-- Aim of the exercise --
Locate the line that contains "Instruction: Follow the Greenfield" in the entries below, then repeat it and every following line through the line that contains "Given: Select Business", exactly, and no others.

── The data

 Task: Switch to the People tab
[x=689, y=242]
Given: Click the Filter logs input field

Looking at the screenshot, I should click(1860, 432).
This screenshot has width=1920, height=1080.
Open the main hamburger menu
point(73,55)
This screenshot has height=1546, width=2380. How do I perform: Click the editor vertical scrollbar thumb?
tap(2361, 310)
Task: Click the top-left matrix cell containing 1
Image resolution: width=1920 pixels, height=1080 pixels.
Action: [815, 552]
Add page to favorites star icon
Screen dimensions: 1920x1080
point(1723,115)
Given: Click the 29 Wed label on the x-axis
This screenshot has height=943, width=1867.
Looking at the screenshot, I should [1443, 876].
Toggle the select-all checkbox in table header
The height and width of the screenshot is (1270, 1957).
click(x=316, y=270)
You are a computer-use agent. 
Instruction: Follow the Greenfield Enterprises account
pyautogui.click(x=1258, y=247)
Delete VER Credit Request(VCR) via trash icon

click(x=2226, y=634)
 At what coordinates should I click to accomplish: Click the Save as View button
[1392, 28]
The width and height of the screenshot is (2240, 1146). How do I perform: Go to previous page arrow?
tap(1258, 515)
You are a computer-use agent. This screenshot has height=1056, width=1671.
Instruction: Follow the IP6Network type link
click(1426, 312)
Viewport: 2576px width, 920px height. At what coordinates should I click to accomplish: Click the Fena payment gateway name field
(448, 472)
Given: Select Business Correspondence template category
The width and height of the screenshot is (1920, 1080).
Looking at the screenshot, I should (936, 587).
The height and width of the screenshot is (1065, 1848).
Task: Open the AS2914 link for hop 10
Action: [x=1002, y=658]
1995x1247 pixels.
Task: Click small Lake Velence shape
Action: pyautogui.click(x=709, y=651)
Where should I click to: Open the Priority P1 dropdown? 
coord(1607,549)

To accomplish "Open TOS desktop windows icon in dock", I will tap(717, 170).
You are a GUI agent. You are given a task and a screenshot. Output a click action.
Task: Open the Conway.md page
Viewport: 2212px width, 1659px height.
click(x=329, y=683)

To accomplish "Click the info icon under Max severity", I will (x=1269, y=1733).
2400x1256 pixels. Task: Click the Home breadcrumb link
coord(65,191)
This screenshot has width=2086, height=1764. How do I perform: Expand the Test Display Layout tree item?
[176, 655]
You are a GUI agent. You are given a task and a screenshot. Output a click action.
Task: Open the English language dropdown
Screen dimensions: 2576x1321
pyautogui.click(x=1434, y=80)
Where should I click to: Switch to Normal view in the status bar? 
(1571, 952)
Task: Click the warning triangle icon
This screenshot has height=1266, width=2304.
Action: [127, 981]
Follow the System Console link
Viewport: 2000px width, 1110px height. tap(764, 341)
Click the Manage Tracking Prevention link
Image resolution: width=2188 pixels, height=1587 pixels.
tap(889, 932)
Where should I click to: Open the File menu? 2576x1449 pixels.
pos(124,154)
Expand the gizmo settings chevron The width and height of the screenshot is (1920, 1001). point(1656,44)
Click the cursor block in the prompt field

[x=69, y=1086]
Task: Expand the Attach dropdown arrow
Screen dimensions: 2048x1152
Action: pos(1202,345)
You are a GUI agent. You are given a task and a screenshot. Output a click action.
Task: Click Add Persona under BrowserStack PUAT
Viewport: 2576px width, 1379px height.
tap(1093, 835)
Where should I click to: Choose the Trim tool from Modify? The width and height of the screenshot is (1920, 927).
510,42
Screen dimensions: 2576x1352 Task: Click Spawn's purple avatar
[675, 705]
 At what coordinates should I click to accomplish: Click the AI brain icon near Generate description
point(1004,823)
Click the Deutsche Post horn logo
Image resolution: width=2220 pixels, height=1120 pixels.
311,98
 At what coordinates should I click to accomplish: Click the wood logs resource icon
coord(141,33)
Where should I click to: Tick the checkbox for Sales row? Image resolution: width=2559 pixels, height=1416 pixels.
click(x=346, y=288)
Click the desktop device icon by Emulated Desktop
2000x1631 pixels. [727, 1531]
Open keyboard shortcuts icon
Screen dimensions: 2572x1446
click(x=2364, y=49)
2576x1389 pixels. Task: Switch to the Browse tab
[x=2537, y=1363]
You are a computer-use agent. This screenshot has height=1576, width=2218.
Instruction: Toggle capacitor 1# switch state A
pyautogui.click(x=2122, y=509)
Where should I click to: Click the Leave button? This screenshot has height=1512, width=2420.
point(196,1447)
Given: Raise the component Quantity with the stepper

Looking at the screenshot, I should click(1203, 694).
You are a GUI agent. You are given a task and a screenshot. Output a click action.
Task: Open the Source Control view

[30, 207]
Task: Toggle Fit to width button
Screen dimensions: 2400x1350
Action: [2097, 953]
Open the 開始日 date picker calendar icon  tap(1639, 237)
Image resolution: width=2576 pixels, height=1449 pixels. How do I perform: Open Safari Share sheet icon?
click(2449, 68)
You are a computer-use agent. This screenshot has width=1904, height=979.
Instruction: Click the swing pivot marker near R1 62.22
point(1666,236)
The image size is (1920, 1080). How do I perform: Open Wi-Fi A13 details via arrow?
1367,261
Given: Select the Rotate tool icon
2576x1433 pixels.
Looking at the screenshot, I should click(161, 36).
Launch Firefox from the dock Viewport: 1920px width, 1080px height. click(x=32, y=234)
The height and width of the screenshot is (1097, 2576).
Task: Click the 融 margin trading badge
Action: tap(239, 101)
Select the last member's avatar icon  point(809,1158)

────

-- Exercise response --
Instruction: Follow the Greenfield Enterprises account
pyautogui.click(x=1258, y=247)
Delete VER Credit Request(VCR) via trash icon

click(x=2226, y=634)
 At what coordinates should I click to accomplish: Click the Save as View button
[1392, 28]
The width and height of the screenshot is (2240, 1146). How do I perform: Go to previous page arrow?
tap(1258, 515)
You are a computer-use agent. This screenshot has height=1056, width=1671.
Instruction: Follow the IP6Network type link
click(1426, 312)
Viewport: 2576px width, 920px height. At what coordinates should I click to accomplish: Click the Fena payment gateway name field
(448, 472)
Given: Select Business Correspondence template category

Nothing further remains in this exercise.